Reference: schema.org/speakable, Google Speakable documentation.
<script type="application/ld+json">
{
"@context": "https://schema.org",
"@type": "Article",
"headline": "Your Article Title",
"speakable": {
"@type": "SpeakableSpecification",
"cssSelector": [".answer-capsule", "h1"]
},
"publisher": {
"@id": "https://example.com/#organization"
}
}
</script> Speakable implementation tips
- Use cssSelector to target your answer capsule paragraphs
- Include the page title (h1) as speakable
- Keep speakable content concise, around two or three sentences per section
- Validate with Google's Rich Results Test
5. BreadcrumbList - site structure signal
Reference: schema.org/BreadcrumbList, Google breadcrumb documentation.
<script type="application/ld+json">
{
"@context": "https://schema.org",
"@type": "BreadcrumbList",
"itemListElement": [
{ "@type": "ListItem", "position": 1, "name": "Home", "item": "https://example.com/" },
{ "@type": "ListItem", "position": 2, "name": "Guides", "item": "https://example.com/guides/" },
{ "@type": "ListItem", "position": 3, "name": "Schema Markup", "item": "https://example.com/schema-markup-ai-search/" }
]
}
</script> BreadcrumbList helps crawlers understand your site hierarchy and the topical relationships between pages. It tells a platform where a page sits within your structure, which supports topical authority assessment.

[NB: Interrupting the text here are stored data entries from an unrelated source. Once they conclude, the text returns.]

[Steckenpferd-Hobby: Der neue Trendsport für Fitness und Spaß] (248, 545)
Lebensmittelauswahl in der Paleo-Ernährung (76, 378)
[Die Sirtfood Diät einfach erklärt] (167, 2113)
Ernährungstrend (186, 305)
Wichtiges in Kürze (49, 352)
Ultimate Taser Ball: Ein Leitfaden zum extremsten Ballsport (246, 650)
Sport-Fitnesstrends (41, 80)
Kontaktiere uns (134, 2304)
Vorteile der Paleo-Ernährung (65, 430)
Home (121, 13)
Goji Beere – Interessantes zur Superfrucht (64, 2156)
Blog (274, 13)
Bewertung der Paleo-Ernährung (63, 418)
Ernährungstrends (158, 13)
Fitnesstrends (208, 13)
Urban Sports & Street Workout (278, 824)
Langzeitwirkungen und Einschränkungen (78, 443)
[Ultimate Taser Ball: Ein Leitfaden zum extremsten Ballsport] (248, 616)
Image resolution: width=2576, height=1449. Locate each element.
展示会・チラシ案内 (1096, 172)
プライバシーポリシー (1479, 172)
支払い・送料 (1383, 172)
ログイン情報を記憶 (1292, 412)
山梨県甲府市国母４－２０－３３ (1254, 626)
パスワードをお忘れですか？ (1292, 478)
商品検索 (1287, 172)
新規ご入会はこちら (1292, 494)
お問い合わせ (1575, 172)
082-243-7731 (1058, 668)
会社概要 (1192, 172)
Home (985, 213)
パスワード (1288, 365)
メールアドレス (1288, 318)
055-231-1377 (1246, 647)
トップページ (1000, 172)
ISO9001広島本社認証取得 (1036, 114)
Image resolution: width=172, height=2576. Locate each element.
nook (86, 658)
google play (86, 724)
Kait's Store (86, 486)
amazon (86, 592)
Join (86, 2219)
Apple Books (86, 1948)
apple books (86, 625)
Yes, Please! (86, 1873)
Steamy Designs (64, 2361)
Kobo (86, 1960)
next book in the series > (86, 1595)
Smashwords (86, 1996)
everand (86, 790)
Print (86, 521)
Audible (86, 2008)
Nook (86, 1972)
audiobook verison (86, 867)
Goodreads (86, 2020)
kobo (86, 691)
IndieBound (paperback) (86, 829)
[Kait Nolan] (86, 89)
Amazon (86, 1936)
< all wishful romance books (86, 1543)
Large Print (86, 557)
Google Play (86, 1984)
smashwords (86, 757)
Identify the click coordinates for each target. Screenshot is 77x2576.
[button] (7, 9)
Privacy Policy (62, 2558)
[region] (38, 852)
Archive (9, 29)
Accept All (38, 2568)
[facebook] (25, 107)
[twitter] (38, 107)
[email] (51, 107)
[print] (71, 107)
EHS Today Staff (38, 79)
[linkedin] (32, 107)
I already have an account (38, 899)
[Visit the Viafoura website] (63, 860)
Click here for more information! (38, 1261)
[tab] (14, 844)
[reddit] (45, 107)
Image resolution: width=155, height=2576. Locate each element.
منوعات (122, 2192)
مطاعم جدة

BreadcrumbList best practices
- Include BreadcrumbList on every page, not just deep pages
- Use descriptive names that include relevant keywords, not just "Page 1"
- Match the breadcrumb trail to your actual URL structure
- Keep trails logical: Home > Category > Subcategory > Page
6. Product and Offer - commerce details for AI
Product schema with an Offer gives AI platforms the concrete commerce details (price, currency, availability, brand) that product and shopping queries depend on. It is the structured form of the facts a buyer needs, and it lets an engine state them accurately rather than scraping them from prose. Only include AggregateRating when you have genuine, verifiable review data behind it.
Reference: schema.org/Product, schema.org/Offer, Google Product documentation.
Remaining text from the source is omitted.